* Exercise directions
Copy each of the following entries back out word for word, all of them.

* Records shown

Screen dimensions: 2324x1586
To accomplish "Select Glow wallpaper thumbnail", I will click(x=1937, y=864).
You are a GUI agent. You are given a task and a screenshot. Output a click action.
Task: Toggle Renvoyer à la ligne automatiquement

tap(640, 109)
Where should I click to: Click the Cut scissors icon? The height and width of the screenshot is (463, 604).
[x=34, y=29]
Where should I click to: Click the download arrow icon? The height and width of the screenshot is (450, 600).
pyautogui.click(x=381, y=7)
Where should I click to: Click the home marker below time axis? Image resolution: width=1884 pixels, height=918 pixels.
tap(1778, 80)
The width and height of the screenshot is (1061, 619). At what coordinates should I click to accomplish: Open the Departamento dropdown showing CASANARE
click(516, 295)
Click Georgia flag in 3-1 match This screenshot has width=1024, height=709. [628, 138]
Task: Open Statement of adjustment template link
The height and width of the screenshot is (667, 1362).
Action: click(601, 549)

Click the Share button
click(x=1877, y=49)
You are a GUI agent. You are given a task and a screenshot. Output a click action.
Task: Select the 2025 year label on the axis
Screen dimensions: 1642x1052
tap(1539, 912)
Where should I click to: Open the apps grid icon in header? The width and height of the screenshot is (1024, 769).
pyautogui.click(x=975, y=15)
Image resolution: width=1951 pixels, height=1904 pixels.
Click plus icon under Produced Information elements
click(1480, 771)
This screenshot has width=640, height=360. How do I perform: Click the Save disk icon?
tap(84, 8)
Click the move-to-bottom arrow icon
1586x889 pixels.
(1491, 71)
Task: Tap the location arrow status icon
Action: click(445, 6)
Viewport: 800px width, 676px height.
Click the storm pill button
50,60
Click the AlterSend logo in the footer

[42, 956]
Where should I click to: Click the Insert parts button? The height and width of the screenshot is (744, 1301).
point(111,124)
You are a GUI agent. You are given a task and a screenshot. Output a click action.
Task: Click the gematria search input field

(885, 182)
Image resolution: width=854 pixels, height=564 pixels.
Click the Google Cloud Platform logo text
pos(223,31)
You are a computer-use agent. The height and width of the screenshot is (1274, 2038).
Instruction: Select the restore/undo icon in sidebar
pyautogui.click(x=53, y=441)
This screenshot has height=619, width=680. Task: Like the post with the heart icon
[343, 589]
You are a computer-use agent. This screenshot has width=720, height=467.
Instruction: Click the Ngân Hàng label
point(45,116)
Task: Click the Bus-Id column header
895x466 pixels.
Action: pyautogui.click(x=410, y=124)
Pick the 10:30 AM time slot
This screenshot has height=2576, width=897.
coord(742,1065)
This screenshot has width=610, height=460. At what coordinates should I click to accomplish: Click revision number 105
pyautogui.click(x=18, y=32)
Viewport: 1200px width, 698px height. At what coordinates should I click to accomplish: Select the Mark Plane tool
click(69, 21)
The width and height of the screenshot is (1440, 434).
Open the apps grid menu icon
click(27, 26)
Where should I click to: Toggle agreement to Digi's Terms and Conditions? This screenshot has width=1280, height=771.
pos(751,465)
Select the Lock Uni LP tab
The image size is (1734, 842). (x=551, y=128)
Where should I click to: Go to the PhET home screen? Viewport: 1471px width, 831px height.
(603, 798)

* Solution to the exercise
Screen dimensions: 2324x1586
To accomplish "Select Glow wallpaper thumbnail", I will click(x=1937, y=864).
You are a GUI agent. You are given a task and a screenshot. Output a click action.
Task: Toggle Renvoyer à la ligne automatiquement

tap(640, 109)
Where should I click to: Click the Cut scissors icon? The height and width of the screenshot is (463, 604).
[x=34, y=29]
Where should I click to: Click the download arrow icon? The height and width of the screenshot is (450, 600).
pyautogui.click(x=381, y=7)
Where should I click to: Click the home marker below time axis? Image resolution: width=1884 pixels, height=918 pixels.
tap(1778, 80)
The width and height of the screenshot is (1061, 619). At what coordinates should I click to accomplish: Open the Departamento dropdown showing CASANARE
click(516, 295)
Click Georgia flag in 3-1 match This screenshot has width=1024, height=709. [628, 138]
Task: Open Statement of adjustment template link
The height and width of the screenshot is (667, 1362).
Action: click(601, 549)

Click the Share button
click(x=1877, y=49)
You are a GUI agent. You are given a task and a screenshot. Output a click action.
Task: Select the 2025 year label on the axis
Screen dimensions: 1642x1052
tap(1539, 912)
Where should I click to: Open the apps grid icon in header? The width and height of the screenshot is (1024, 769).
pyautogui.click(x=975, y=15)
Image resolution: width=1951 pixels, height=1904 pixels.
Click plus icon under Produced Information elements
click(1480, 771)
This screenshot has width=640, height=360. How do I perform: Click the Save disk icon?
tap(84, 8)
Click the move-to-bottom arrow icon
1586x889 pixels.
(1491, 71)
Task: Tap the location arrow status icon
Action: click(445, 6)
Viewport: 800px width, 676px height.
Click the storm pill button
50,60
Click the AlterSend logo in the footer

[42, 956]
Where should I click to: Click the Insert parts button? The height and width of the screenshot is (744, 1301).
point(111,124)
You are a GUI agent. You are given a task and a screenshot. Output a click action.
Task: Click the gematria search input field

(885, 182)
Image resolution: width=854 pixels, height=564 pixels.
Click the Google Cloud Platform logo text
pos(223,31)
You are a computer-use agent. The height and width of the screenshot is (1274, 2038).
Instruction: Select the restore/undo icon in sidebar
pyautogui.click(x=53, y=441)
This screenshot has height=619, width=680. Task: Like the post with the heart icon
[343, 589]
You are a computer-use agent. This screenshot has width=720, height=467.
Instruction: Click the Ngân Hàng label
point(45,116)
Task: Click the Bus-Id column header
895x466 pixels.
Action: pyautogui.click(x=410, y=124)
Pick the 10:30 AM time slot
This screenshot has height=2576, width=897.
coord(742,1065)
This screenshot has width=610, height=460. At what coordinates should I click to accomplish: Click revision number 105
pyautogui.click(x=18, y=32)
Viewport: 1200px width, 698px height. At what coordinates should I click to accomplish: Select the Mark Plane tool
click(69, 21)
The width and height of the screenshot is (1440, 434).
Open the apps grid menu icon
click(27, 26)
Where should I click to: Toggle agreement to Digi's Terms and Conditions? This screenshot has width=1280, height=771.
pos(751,465)
Select the Lock Uni LP tab
The image size is (1734, 842). (x=551, y=128)
Where should I click to: Go to the PhET home screen? Viewport: 1471px width, 831px height.
(603, 798)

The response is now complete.